▶ [Given problem 1]
Please extract the part of the passage on the 1973 coup in Chile from "On September 11th, 1973, a" up to and including "sort of juxtaposition.", copying it word for word.
▶ [Given problem 2]
In the passage on the 1973 coup in Chile, which democratically elected president did the coup oust?
▶ [Given problem 3]
Carry on the passage on the 1973 coup in Chile from the point where it stops.

On September 11th, 1973, a U.S.-backed coup in Chile led by General Augusto Pinochet ousted Chile’s democratically elected president, Salvador Allende. Allende died in the palace on that day.
Ariel Dorfman talking:
It’s very strange. It’s as if history wanted me to be in both places and to somehow bring them together, juxtapose them, and find some meaning to this. I mean, one of the meanings, of course, is that it’s very ironic that the United States should be attacked on a Tuesday, September 11th, exactly the same date when the United States fostered a coup in Chile that bombed the presidential palace on a Tuesday, from the air, and also created such havoc. It’s a very ironic sort of juxtaposition.

▶ [Listed entries]
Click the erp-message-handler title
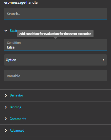The width and height of the screenshot is (111, 140). click(22, 3)
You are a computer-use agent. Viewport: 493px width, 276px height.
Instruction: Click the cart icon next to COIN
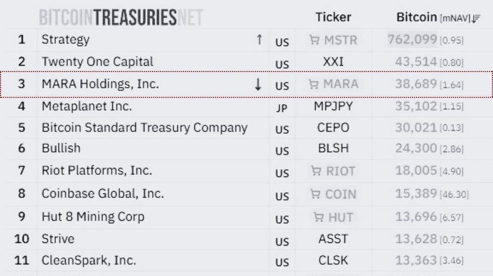tap(315, 194)
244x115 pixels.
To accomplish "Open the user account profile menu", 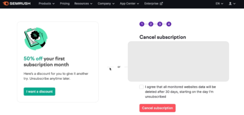I will tap(232, 4).
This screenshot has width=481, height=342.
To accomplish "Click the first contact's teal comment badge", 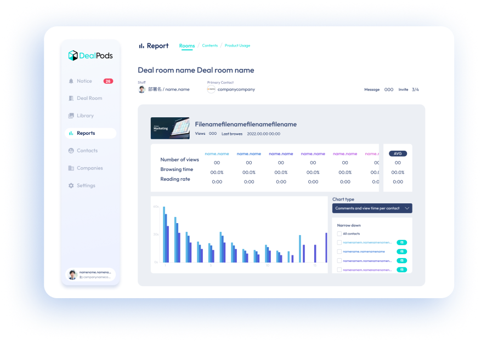I will point(401,242).
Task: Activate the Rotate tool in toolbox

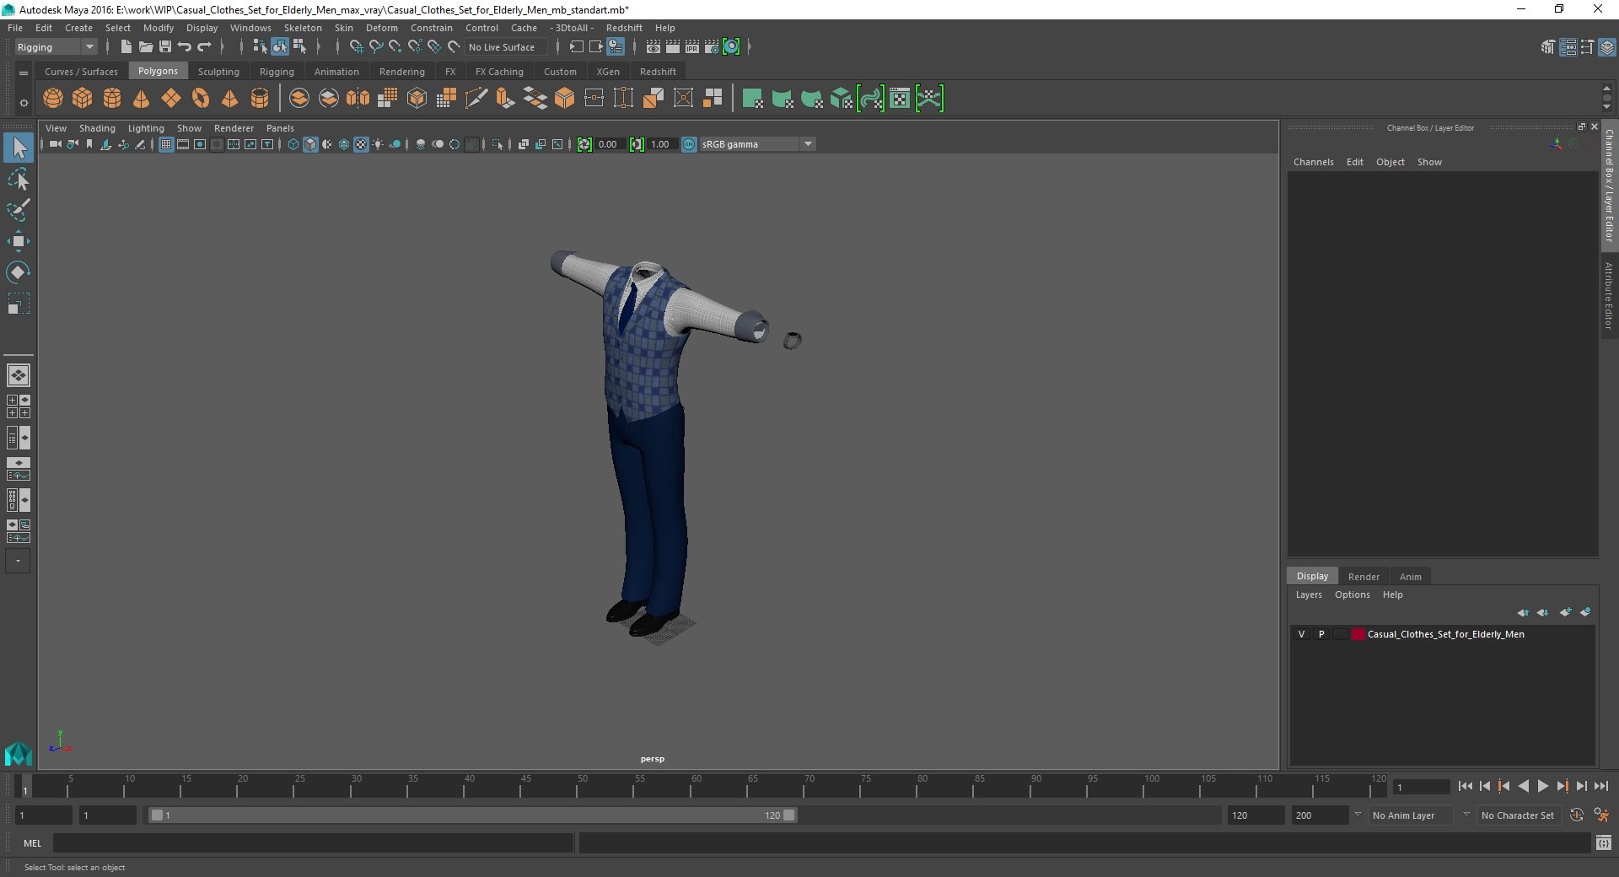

▶ [Task answer 1]
On September 11th, 1973, a U.S.-backed coup in Chile led by General Augusto Pinochet ousted Chile’s democratically elected president, Salvador Allende. Allende died in the palace on that day.
Ariel Dorfman talking:
It’s very strange. It’s as if history wanted me to be in both places and to somehow bring them together, juxtapose them, and find some meaning to this. I mean, one of the meanings, of course, is that it’s very ironic that the United States should be attacked on a Tuesday, September 11th, exactly the same date when the United States fostered a coup in Chile that bombed the presidential palace on a Tuesday, from the air, and also created such havoc. It’s a very ironic sort of juxtaposition.

▶ [Task answer 2]
Salvador Allende

▶ [Task answer 3]
But I’ve gone beyond the immediate sense of United States which creates coups around the world and terror around the world and then receives terror—undeservedly, in that sense, because, you know, there’s no reasons why the United States should have these horrors happen to it. But here’s the thing that I’ve gone beyond the mere juxtaposition here. Chile reacted to the terror that was inflicted upon us with nonviolent resistance. In other words, for instance, give you an example, we did not go and bomb Washington because Washington had ordered and helped to create the coup in Chile. On the contrary, we created a peaceful revolution against Pinochet. And if you contrast that to the United States, to what Bush did as a result of this very small band of terrorists, the results have been absolutely terrible. If this was a test—and I think great catastrophes are always tests of national values and national will—alas, the United States has failed that test terribly. If you look, I mean, at the results of September 11th, 2001, it has been just terrible what has happened.
that date of September 11th, 1973, was a date which was an infamous date, and yet nobody remembered it. Now they remember it sort of even less, because it’s been buried under the weight of September 11th in the most important country in the world.
But what happened to me that day was, I was working with Allende in La Moneda, the presidential palace. And because of some sort of, really, quirk of fate, my life was spared. I was supposed to have slept there the night before, and I should have been the one who would have told the president the coup was on and have died with him in La Moneda, and instead of which, I switched places with a compañero, with a friend of mine, who died in my place. And, I mean, I speak about this somewhat in the memoir Feeding on Dreams.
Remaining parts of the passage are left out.